On the other hand, we've reluctantly gotten used to and accepted the silly naming rights deals for arenas, in which a building's identity can absurdly change with, for example, a simple bank merger. We've also tolerated the ever-creeping encroachment of ads on the boards and beyond. On TV, we now see ads superimposed on the glass behind the nets. There were supposed to be no no ads on the ice, then only in the neutral zone. Now we see them inside the bluelines. How long will it be before the face-off circles are brought to you by Target?
The lesson of this encroachment into the playing environment is that a patch might be just the beginning and once that threshold is crossed, expansion may be inevitable and NHL players could one day end up looking like NASCAR drivers.

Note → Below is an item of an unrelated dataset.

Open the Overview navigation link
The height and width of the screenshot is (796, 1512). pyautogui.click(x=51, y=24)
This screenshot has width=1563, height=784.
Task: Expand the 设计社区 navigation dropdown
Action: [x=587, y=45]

So while we might not like it, we're fairly powerless to stop it. We've relied on the good taste of team owners all these years to preserve some sense of professional sports dignity in how the players appear during games and -- although the easy joke is that "good taste" and "owners" are something of an oxymoron -- these guys are in business, and dignity can fly out the window when someone comes in the door with a suitcase of money.
A larger question is what sweater ads might mean in the current labor-management situation. Revenue is what the players and owners are currently negotiating during their collective bargaining talks, and you can be sure that how the owners would distribute this potential new source would be of great interest to the NHLPA. As you'd imagine, the big-revenue clubs in the major markets would command more money for their ad patches than the small-revenue clubs, making this another case of the rich getting richer. With revenue sharing set to be a huge theme in the CBA negotiations, you have to wonder if the sides will have the foresight to include this not-yet-flowing revenue stream in their discussions.
This is all very speculative -- not the type of subject often mulled on Red Light. (Hey, it's early August; can't write about Shane Doan and the CBA every day.) Still, hockey fans are justifiably proud of their team's sweaters and logos, believing them to be the best in sports. Having them defiled by product endorsements seems very wrong.